___ Provided data ___
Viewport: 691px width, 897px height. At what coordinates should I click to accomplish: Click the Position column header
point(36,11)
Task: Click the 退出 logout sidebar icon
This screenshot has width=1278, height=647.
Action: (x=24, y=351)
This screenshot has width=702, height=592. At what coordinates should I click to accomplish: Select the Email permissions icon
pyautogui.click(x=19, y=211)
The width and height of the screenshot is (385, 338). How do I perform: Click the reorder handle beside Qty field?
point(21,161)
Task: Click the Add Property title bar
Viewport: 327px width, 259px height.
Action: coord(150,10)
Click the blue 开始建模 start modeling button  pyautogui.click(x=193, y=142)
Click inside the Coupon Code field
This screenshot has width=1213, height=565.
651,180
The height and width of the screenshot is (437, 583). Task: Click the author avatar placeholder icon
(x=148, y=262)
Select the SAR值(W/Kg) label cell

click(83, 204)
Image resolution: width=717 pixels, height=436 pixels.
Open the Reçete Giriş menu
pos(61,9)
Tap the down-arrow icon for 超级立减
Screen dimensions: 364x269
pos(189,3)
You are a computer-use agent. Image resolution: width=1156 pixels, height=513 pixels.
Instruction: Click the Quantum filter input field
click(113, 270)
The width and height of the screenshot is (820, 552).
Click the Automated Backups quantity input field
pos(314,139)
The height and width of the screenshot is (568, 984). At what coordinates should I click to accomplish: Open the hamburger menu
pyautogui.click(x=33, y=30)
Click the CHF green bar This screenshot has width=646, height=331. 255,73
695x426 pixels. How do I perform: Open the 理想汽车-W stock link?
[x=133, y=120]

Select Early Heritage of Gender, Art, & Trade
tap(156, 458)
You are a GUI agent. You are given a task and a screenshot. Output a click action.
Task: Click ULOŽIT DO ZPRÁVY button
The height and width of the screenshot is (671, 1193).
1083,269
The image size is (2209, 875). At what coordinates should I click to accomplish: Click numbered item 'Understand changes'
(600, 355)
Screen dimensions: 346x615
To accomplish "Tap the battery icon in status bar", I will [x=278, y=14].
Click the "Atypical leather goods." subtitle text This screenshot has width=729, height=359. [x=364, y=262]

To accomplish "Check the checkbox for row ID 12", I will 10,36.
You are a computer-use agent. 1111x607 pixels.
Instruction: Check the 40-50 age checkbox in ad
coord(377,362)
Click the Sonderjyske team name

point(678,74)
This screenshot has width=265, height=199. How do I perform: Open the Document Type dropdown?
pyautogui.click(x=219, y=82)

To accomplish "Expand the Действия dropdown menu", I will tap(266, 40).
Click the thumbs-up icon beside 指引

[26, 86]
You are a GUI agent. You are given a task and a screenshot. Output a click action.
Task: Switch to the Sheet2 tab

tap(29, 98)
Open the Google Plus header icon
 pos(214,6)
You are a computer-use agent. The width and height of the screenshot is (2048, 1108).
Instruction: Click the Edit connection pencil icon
___
Exercise requirements:
Copy each line of the records that has "button" in it.

Result for this task:
Click the blue 开始建模 start modeling button  pyautogui.click(x=193, y=142)
Task: Click ULOŽIT DO ZPRÁVY button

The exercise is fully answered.